Legislation that would expand the state’s pilot, low-cost auto insurance program is premature without first conducting a thorough evaluation of its effectiveness, according to Sam Sorich, president of the Association of California Insurance Companies.
“This five-year-old pilot program has not been fully evaluated to determine if it has significantly reduced – as intended – the number of uninsured drivers or would be beneficial to consumers in other counties,” said Sorich.
California’s low-cost auto insurance program is now available in two counties, Los Angeles and San Francisco. The program is scheduled to end – or sunset – January 2007, unless extended before then by the Legislature and governor.
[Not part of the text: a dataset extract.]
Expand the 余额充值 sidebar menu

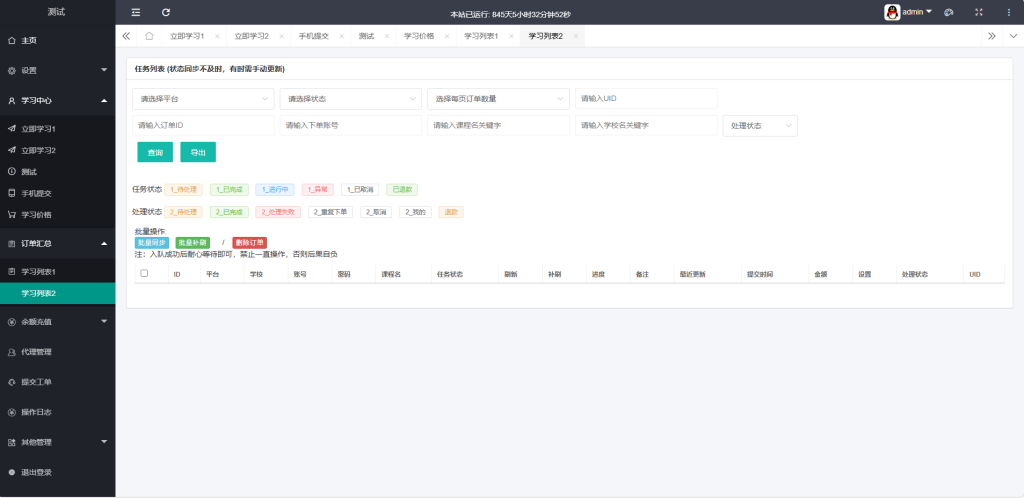tap(57, 321)
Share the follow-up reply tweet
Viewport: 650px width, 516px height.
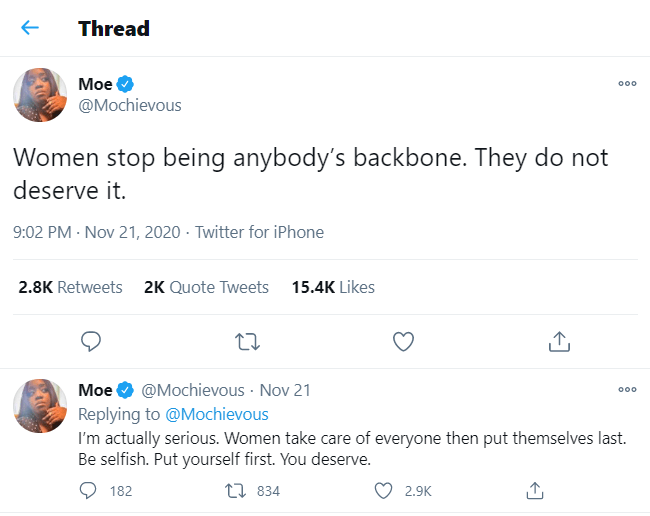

Pending legislation, SB 20 by Sen. Martha Escutia (D-Whittier), would expand the program statewide and extend the sunset to January 2011.
“There are a number of issues that should be examined before any action is taken to change the program’s sunset or scope,” said Sorich.
For instance, he noted that the program was intended to address the issue of drivers who are uninsured because of economic hardships. However, about 7 percent of the drivers who have purchased low-cost program policies had insurance when they applied and another 16 percent had coverage sometime in the past.
“Apparently, some drivers who otherwise would purchase insurance in the voluntary market are ‘buying down’ to the low-cost program’s policy. This runs counter to the program’s goal of directing its efforts to the uninsured and is one of the issues that should be evaluated before the sunset or the scope of the program is changed,” said Sorich.